Hi all, first time here 
I’m quite happily hosting websites on Firebase Hosting. They provide SSL certs, issued by LE.
IF I wanted to move away from that particular provider to, let’s say, a self-managed AWS instance, What will happen to my cert?
Would I be able to issue another cert vÃa certbot or some other way? How can I revoke or invalidate the previous cert?
Thanks in advance.
You will have to ask Firebase support what they do in this case.
You will be able to issue a new certificate for the domain using Certbot once you have adjusted the DNS records away from Firebase.
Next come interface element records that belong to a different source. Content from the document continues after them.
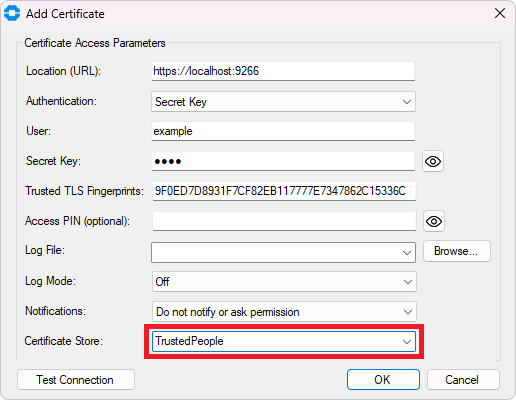Expand the Log File dropdown arrow

point(406,253)
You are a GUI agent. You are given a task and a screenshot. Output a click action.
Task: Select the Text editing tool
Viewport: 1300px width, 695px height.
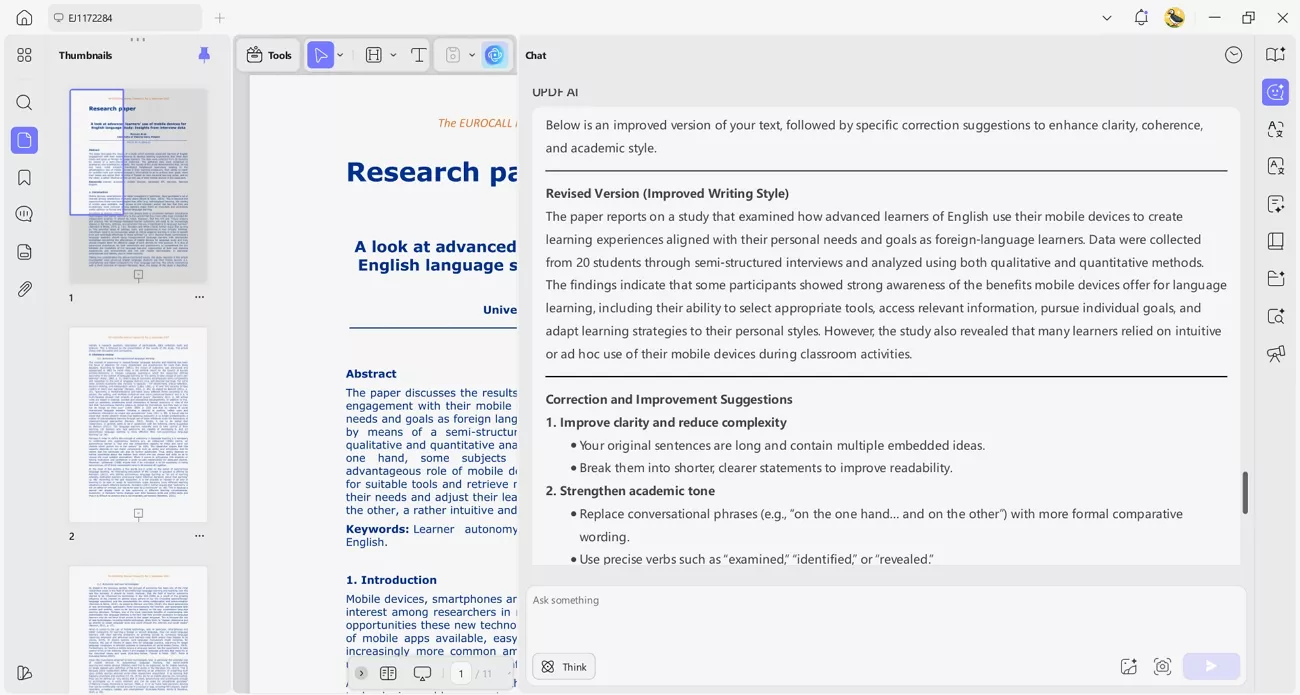tap(419, 55)
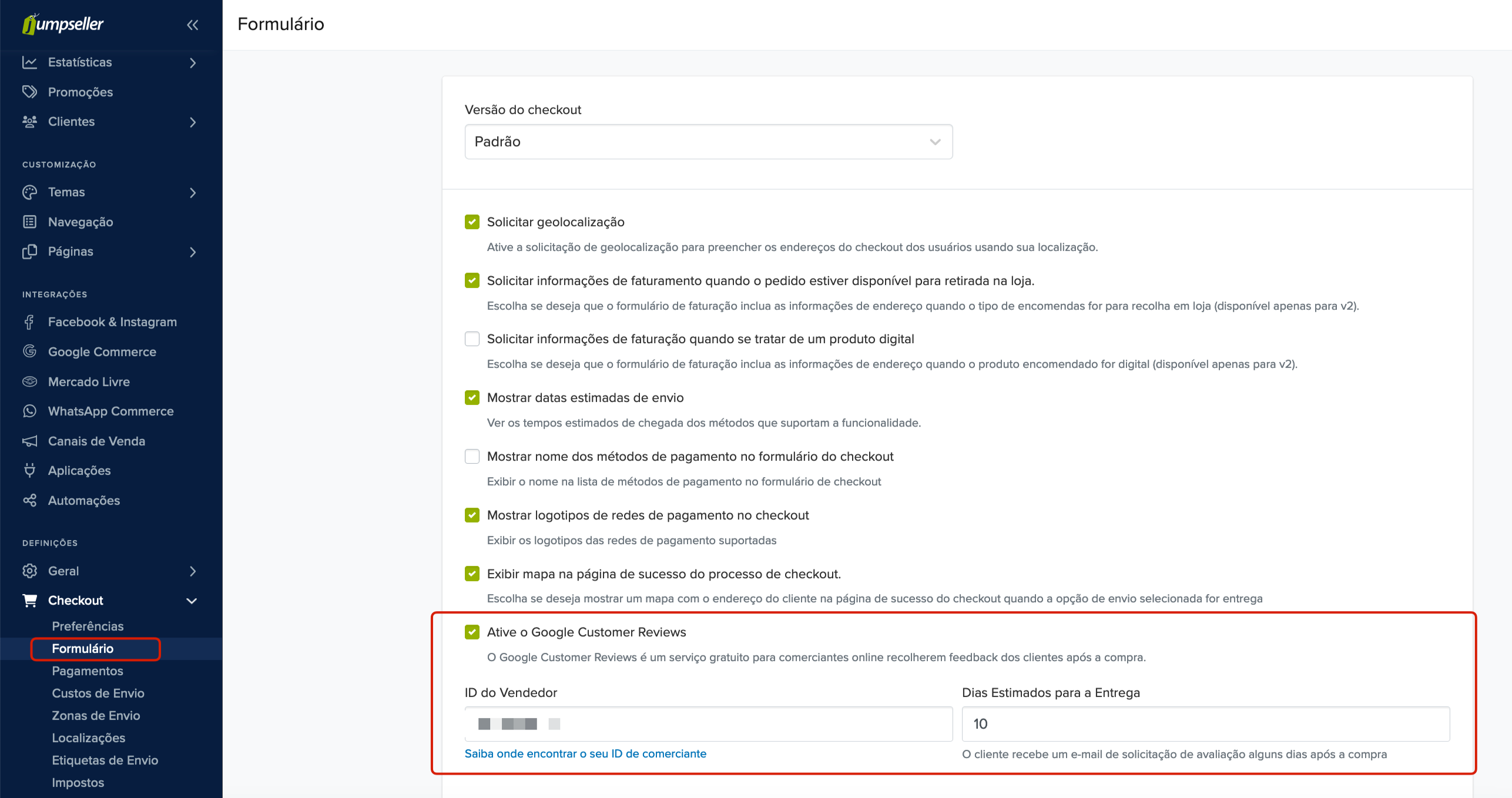Expand the Estatísticas submenu chevron
The image size is (1512, 798).
tap(192, 62)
RE: Revocation, my advice is to not bother in this case unless you believe the private key were compromised somehow (e.g. lost by Firebase or something). The certificate will expire in a short time anyway and revocation is largely a flawed process. ACME allows you to revoke the previous cert by proving ownership of all of the names that were on the previous certificate with a new account and then requesting the previous cert be revoked using the new account. I’m not sure if Certbot implements this or how to achieve it, again I recommend not to bother.
Hope this helps!
So: www.domain.tld points to ip.add.re.ss and uses a LE SSL cert. I’m not in control of this cert file but I am in control of the DNS.
If www.domain.tld tomorrow points to other.ip.addre.ss Will I be able to request a LE cert? If I were in control of the original cert, this will be a non-issue, I know.
Thanks again.
Yes, assuming you controlled the machine at the new IP you could solve a TLS-SNI-01 challenge or an HTTP-01 challenge using Certbot or another ACME client.
This topic was automatically closed 30 days after the last reply. New replies are no longer allowed.